What to produce: For the records below, print the lines from the line with "Task: Switch to" through the line with "Task: Expand the" exactly as written; include both end lines and exclude the rest.

== Information

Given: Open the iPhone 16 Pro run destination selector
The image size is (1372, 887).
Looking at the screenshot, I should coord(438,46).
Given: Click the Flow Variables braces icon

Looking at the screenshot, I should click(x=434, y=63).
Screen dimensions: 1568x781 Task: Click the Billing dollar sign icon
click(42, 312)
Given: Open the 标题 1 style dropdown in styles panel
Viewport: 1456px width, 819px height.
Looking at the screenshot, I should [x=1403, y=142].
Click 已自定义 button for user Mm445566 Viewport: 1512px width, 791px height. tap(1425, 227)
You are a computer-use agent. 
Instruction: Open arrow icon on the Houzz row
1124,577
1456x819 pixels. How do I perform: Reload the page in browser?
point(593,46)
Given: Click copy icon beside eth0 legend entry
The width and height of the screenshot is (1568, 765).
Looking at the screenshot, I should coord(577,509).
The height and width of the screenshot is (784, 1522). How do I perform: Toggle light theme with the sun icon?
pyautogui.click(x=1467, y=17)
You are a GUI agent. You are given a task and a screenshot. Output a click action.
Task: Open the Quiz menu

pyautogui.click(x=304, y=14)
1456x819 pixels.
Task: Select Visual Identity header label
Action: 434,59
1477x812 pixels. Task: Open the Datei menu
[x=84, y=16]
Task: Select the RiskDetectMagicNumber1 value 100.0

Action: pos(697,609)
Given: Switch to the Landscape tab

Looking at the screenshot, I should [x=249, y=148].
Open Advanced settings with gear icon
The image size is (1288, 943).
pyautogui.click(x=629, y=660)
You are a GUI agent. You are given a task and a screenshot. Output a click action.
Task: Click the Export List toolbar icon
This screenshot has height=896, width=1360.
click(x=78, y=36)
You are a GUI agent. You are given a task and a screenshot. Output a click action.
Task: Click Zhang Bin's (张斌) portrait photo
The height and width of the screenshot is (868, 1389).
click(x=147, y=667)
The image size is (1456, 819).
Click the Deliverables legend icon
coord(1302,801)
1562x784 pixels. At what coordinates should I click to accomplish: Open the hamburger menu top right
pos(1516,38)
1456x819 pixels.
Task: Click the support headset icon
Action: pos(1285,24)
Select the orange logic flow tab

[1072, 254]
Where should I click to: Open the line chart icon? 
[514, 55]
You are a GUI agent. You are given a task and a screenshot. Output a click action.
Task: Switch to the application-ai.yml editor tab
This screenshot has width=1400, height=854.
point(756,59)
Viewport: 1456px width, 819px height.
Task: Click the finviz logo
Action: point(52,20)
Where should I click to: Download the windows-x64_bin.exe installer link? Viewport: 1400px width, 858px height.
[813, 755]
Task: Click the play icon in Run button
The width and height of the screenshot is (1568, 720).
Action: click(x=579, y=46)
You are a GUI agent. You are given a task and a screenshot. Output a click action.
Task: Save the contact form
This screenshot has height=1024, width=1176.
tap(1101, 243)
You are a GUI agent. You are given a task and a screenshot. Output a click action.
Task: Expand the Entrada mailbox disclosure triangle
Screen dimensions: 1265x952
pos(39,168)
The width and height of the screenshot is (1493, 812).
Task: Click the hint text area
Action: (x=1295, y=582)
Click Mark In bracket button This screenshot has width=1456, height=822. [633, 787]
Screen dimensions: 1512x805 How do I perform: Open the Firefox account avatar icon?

====

Problem solution:
Task: Switch to the application-ai.yml editor tab
This screenshot has width=1400, height=854.
point(756,59)
Viewport: 1456px width, 819px height.
Task: Click the finviz logo
Action: point(52,20)
Where should I click to: Download the windows-x64_bin.exe installer link? Viewport: 1400px width, 858px height.
[813, 755]
Task: Click the play icon in Run button
The width and height of the screenshot is (1568, 720).
Action: click(x=579, y=46)
You are a GUI agent. You are given a task and a screenshot. Output a click action.
Task: Save the contact form
This screenshot has height=1024, width=1176.
tap(1101, 243)
You are a GUI agent. You are given a task and a screenshot. Output a click action.
Task: Expand the Entrada mailbox disclosure triangle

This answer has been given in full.